The following excerpt is from my recommended reading list; Inga Clendinnen’s Ambivalent Conquests;
Page 81:
“Not long after the, (auto de fe), Landa was urgently called to Sotuta. The heavy summons probably had to do with the suicide in prison before interrogation of Lorenzo Cocom, chief of the head village, lord of the province, and brother and successor to Juan Nachi Cocom, Landa’s old informant, who had died the previous year. Cocom’s suicide was interpreted as proof of his guilty involvement in idolatries.
Certainly fear ran before the friars. When Pizarro and his brothers arrived in the head village they found the villagers had fled, to return only when some of their encomenderos - now identified as their protectors against the assaults of the friars – arrived. In Kanchunup, a village only half a gigue from Sotuta village, two Indians had hanged themselves at word of the friars’ coming. Such proof of ‘wickedness’ strengthened the friars’ resolve and the vehemence of their interrogations. One Spaniard forced to serve as constable to the Inquisition in Sotuta recalled that some chiefs and lords were flogged while they hung suspended until the blood ran. But it was of Hocaba-Homun, with Fray Miguel de la Puebla in charge, that the darkest tales were told.

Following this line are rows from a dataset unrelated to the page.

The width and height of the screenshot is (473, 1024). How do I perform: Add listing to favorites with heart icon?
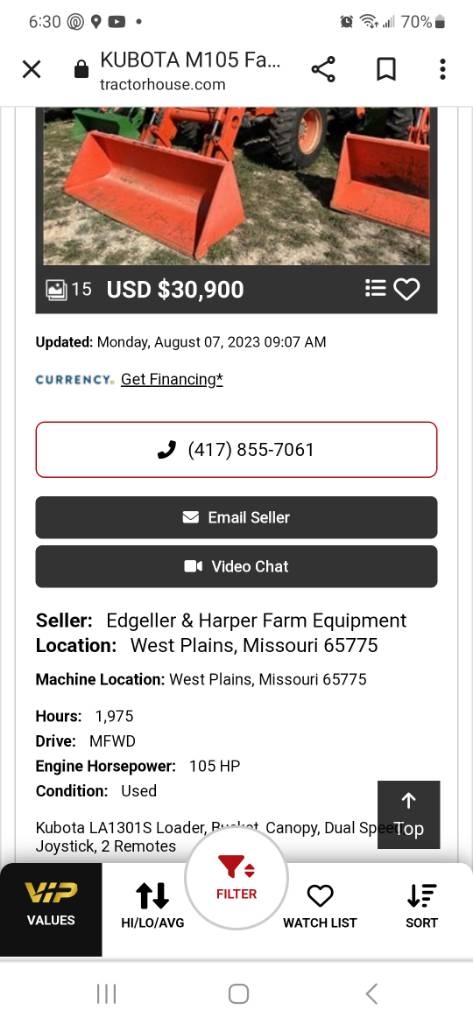406,289
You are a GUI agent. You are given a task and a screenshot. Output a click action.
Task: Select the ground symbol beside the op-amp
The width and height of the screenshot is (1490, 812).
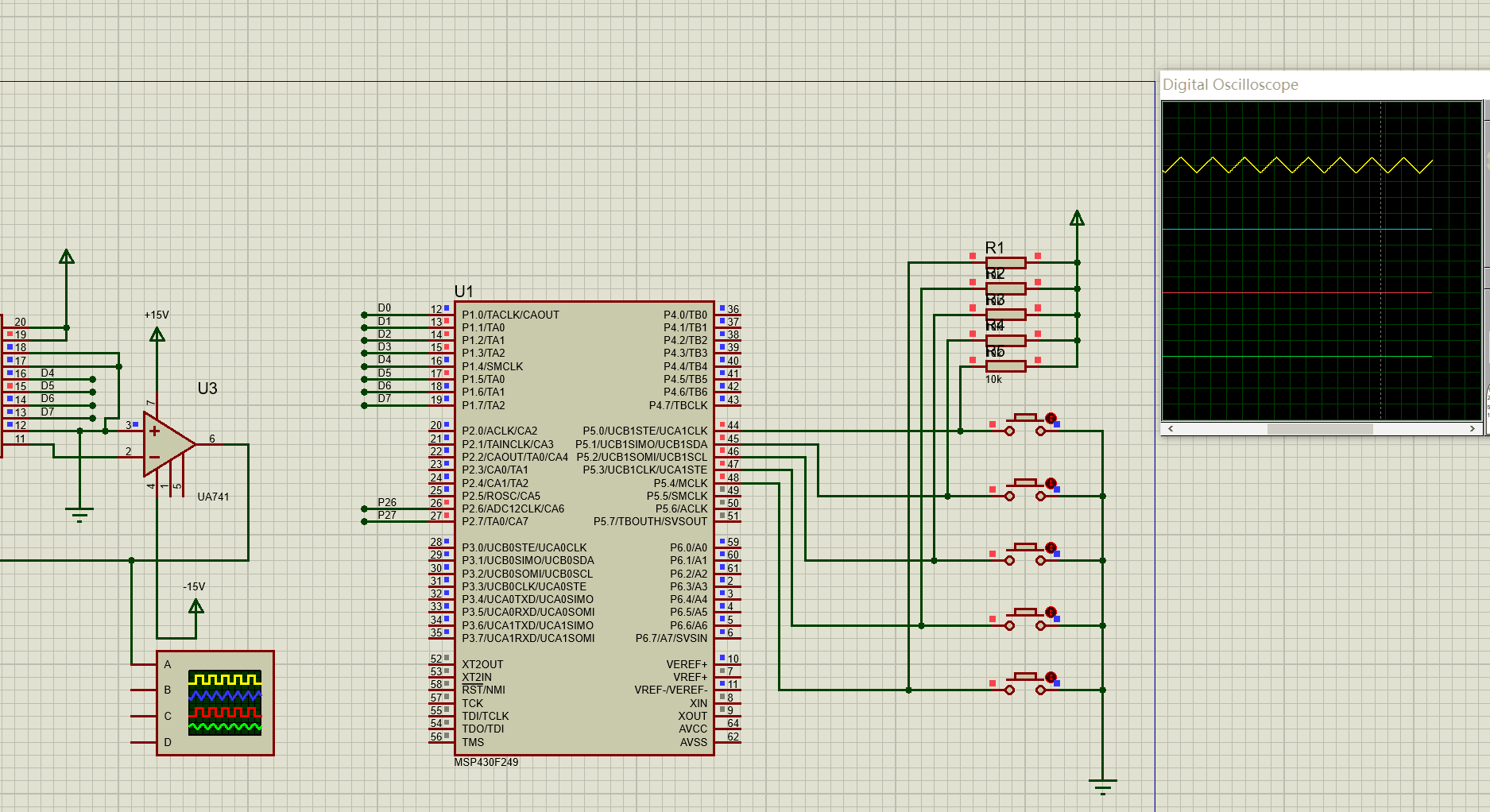tap(79, 513)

While the Spaniards pressed to serve the inquisition in the other provinces carried out their duties with aversion, the enlisted constable in Hocaba-Homun seems to have taken some pride in his work. Dissatisfied with the hoist, he constructed a version of the ‘burro’, extensively used by the Inquisition in Spain for the administration of torture of the water and the cords. The victim was secured face up on a wooden frame, and cords were twisted around thighs and upper arms. The cords could be tightened by the turning of a rod inserted between the flesh and frame. The victim’s mouth was forced open, and quantities of water were poured in, usually through a cloth to increase the sensation of drowning. In the careful protocol observed by the interrogators of the Spanish Inquisition the accused was given ample time between each ‘turn’ and vessel of water to confess his guilt, but the Hocabá constable observed no such niceties. His individual contribution was to trample on the distended belly of the victim, so that the swallowed water was violently discharged. At least one Indian died lashed to the ‘burro’.

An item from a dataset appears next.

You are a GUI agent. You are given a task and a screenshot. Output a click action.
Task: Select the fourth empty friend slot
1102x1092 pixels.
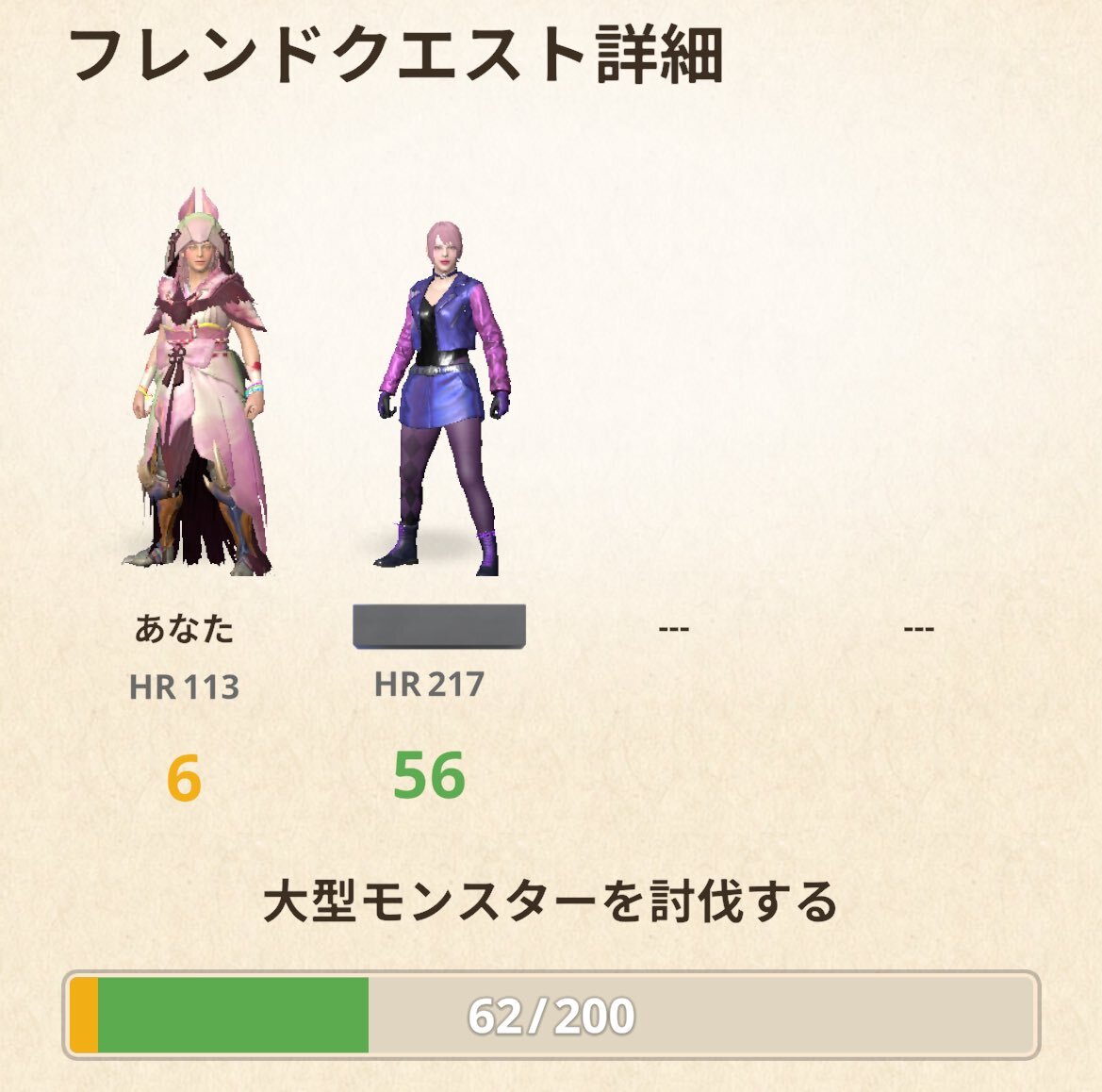point(918,628)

Inga Clendinnen’s Ambivalent Conquests is filled with numerous pearls of insight into the world of Yucatan and the Maya. I will condense analogy she made regarding the relationship between the Maya and honey bees. The Maya had a sense of the mutual benefits of inter-dependence, of the enhancement of the individual through membership of a complex of groups. The Maya had an attachment to collective life between age and youth, male and female, and greater and lesser rank and of man within the natural order. Those routines were to prove durable when subjugation had swept away the external material signs of rank. (This is part of the reason that the Mayan collective community has survived nearly five centuries under conquistador oppression.)

Peaceful places have no history, so Sotuta’s history is packed with incredible events from the conquistadors to the Caste War and the henequen revolution.
If you are interested in history that shaped Mexico you will find each book of my recommended reading well worth the effort.
If you are interested in bicycle adventures then you must cycle this end of the planet.
Try this web site: www.bikemexico.com

The name of Nachi Cocom is from the Maya and “Naal” refers to his mother’s family; thus Na-Chi or mothers name Chi.